## WORK REQUIRED
Set down every entry below exactly as it stands.

Pixel coordinate grounding data
********************
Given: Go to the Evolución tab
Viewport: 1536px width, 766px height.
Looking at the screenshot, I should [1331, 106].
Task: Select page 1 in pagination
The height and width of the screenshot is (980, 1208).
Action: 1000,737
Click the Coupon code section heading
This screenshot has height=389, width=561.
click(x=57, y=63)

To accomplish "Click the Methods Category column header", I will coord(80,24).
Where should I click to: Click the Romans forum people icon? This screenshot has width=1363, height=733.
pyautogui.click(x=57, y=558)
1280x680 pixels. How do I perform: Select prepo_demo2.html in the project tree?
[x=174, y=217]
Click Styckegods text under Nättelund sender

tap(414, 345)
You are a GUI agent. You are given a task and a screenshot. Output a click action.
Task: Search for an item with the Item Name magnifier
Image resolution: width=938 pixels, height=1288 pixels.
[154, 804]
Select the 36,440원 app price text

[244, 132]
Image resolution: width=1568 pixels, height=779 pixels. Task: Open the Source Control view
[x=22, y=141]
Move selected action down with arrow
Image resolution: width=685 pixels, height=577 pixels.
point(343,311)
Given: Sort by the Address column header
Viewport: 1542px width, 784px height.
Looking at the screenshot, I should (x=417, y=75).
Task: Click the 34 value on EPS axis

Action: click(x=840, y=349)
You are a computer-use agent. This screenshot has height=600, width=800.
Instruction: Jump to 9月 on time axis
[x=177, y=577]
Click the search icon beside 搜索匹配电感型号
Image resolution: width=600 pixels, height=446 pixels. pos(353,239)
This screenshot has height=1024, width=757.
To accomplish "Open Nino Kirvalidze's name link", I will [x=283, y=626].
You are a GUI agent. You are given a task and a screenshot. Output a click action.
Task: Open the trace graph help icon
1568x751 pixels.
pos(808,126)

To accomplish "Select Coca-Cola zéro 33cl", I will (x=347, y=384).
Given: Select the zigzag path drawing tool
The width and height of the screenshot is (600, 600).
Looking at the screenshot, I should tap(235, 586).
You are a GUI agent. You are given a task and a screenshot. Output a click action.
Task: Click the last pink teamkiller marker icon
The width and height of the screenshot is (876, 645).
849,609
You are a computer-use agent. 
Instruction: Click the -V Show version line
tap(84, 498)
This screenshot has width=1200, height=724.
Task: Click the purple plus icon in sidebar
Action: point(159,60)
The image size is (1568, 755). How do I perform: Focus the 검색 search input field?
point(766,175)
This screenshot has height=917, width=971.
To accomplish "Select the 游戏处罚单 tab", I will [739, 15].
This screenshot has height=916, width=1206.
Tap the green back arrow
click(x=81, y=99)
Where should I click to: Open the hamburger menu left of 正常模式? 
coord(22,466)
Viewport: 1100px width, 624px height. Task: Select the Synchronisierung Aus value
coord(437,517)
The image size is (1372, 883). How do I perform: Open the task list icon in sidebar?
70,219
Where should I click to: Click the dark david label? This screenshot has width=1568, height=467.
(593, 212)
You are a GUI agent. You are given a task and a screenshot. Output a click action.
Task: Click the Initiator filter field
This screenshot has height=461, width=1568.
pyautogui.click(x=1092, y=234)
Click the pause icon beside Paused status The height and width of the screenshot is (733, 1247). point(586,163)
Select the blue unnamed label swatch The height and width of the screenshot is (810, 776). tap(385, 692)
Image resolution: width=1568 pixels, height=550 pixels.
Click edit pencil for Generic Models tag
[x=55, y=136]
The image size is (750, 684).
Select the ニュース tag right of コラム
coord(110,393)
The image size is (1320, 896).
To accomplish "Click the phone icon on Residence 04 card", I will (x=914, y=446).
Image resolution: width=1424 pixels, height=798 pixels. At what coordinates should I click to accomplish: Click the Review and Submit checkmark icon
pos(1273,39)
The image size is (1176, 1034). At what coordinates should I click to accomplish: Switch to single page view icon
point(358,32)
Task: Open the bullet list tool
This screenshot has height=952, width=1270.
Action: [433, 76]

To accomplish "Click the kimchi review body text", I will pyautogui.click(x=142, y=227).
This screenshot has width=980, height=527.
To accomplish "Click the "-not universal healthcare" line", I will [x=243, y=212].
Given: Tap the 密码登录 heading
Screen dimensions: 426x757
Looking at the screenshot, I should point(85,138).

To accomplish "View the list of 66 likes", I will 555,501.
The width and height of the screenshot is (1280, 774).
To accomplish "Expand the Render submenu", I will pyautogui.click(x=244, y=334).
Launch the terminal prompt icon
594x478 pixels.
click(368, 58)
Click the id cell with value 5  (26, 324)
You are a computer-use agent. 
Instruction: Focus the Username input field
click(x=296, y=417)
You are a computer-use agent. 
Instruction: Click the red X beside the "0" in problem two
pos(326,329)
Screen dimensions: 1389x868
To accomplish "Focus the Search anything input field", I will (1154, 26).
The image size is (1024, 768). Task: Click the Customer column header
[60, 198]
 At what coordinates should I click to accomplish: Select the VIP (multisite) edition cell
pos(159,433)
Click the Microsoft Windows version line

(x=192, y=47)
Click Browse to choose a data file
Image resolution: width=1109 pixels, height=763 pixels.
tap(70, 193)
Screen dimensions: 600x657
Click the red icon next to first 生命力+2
********************
## REPLY
Given: Go to the Evolución tab
Viewport: 1536px width, 766px height.
Looking at the screenshot, I should [1331, 106].
Task: Select page 1 in pagination
The height and width of the screenshot is (980, 1208).
Action: 1000,737
Click the Coupon code section heading
This screenshot has height=389, width=561.
click(x=57, y=63)

To accomplish "Click the Methods Category column header", I will coord(80,24).
Where should I click to: Click the Romans forum people icon? This screenshot has width=1363, height=733.
pyautogui.click(x=57, y=558)
1280x680 pixels. How do I perform: Select prepo_demo2.html in the project tree?
[x=174, y=217]
Click Styckegods text under Nättelund sender

tap(414, 345)
You are a GUI agent. You are given a task and a screenshot. Output a click action.
Task: Search for an item with the Item Name magnifier
Image resolution: width=938 pixels, height=1288 pixels.
[154, 804]
Select the 36,440원 app price text

[244, 132]
Image resolution: width=1568 pixels, height=779 pixels. Task: Open the Source Control view
[x=22, y=141]
Move selected action down with arrow
Image resolution: width=685 pixels, height=577 pixels.
point(343,311)
Given: Sort by the Address column header
Viewport: 1542px width, 784px height.
Looking at the screenshot, I should (x=417, y=75).
Task: Click the 34 value on EPS axis

Action: click(x=840, y=349)
You are a computer-use agent. This screenshot has height=600, width=800.
Instruction: Jump to 9月 on time axis
[x=177, y=577]
Click the search icon beside 搜索匹配电感型号
Image resolution: width=600 pixels, height=446 pixels. pos(353,239)
This screenshot has height=1024, width=757.
To accomplish "Open Nino Kirvalidze's name link", I will [x=283, y=626].
You are a GUI agent. You are given a task and a screenshot. Output a click action.
Task: Open the trace graph help icon
1568x751 pixels.
pos(808,126)

To accomplish "Select Coca-Cola zéro 33cl", I will (x=347, y=384).
Given: Select the zigzag path drawing tool
The width and height of the screenshot is (600, 600).
Looking at the screenshot, I should tap(235, 586).
You are a GUI agent. You are given a task and a screenshot. Output a click action.
Task: Click the last pink teamkiller marker icon
The width and height of the screenshot is (876, 645).
849,609
You are a computer-use agent. 
Instruction: Click the -V Show version line
tap(84, 498)
This screenshot has width=1200, height=724.
Task: Click the purple plus icon in sidebar
Action: point(159,60)
The image size is (1568, 755). How do I perform: Focus the 검색 search input field?
point(766,175)
This screenshot has height=917, width=971.
To accomplish "Select the 游戏处罚单 tab", I will [739, 15].
This screenshot has height=916, width=1206.
Tap the green back arrow
click(x=81, y=99)
Where should I click to: Open the hamburger menu left of 正常模式? 
coord(22,466)
Viewport: 1100px width, 624px height. Task: Select the Synchronisierung Aus value
coord(437,517)
The image size is (1372, 883). How do I perform: Open the task list icon in sidebar?
70,219
Where should I click to: Click the dark david label? This screenshot has width=1568, height=467.
(593, 212)
You are a GUI agent. You are given a task and a screenshot. Output a click action.
Task: Click the Initiator filter field
This screenshot has height=461, width=1568.
pyautogui.click(x=1092, y=234)
Click the pause icon beside Paused status The height and width of the screenshot is (733, 1247). point(586,163)
Select the blue unnamed label swatch The height and width of the screenshot is (810, 776). tap(385, 692)
Image resolution: width=1568 pixels, height=550 pixels.
Click edit pencil for Generic Models tag
[x=55, y=136]
The image size is (750, 684).
Select the ニュース tag right of コラム
coord(110,393)
The image size is (1320, 896).
To accomplish "Click the phone icon on Residence 04 card", I will (x=914, y=446).
Image resolution: width=1424 pixels, height=798 pixels. At what coordinates should I click to accomplish: Click the Review and Submit checkmark icon
pos(1273,39)
The image size is (1176, 1034). At what coordinates should I click to accomplish: Switch to single page view icon
point(358,32)
Task: Open the bullet list tool
This screenshot has height=952, width=1270.
Action: [433, 76]

To accomplish "Click the kimchi review body text", I will pyautogui.click(x=142, y=227).
This screenshot has width=980, height=527.
To accomplish "Click the "-not universal healthcare" line", I will [x=243, y=212].
Given: Tap the 密码登录 heading
Screen dimensions: 426x757
Looking at the screenshot, I should point(85,138).

To accomplish "View the list of 66 likes", I will 555,501.
The width and height of the screenshot is (1280, 774).
To accomplish "Expand the Render submenu", I will pyautogui.click(x=244, y=334).
Launch the terminal prompt icon
594x478 pixels.
click(368, 58)
Click the id cell with value 5  (26, 324)
You are a computer-use agent. 
Instruction: Focus the Username input field
click(x=296, y=417)
You are a computer-use agent. 
Instruction: Click the red X beside the "0" in problem two
pos(326,329)
Screen dimensions: 1389x868
To accomplish "Focus the Search anything input field", I will (1154, 26).
The image size is (1024, 768). Task: Click the Customer column header
[60, 198]
 At what coordinates should I click to accomplish: Select the VIP (multisite) edition cell
pos(159,433)
Click the Microsoft Windows version line

(x=192, y=47)
Click Browse to choose a data file
Image resolution: width=1109 pixels, height=763 pixels.
tap(70, 193)
Screen dimensions: 600x657
Click the red icon next to first 生命力+2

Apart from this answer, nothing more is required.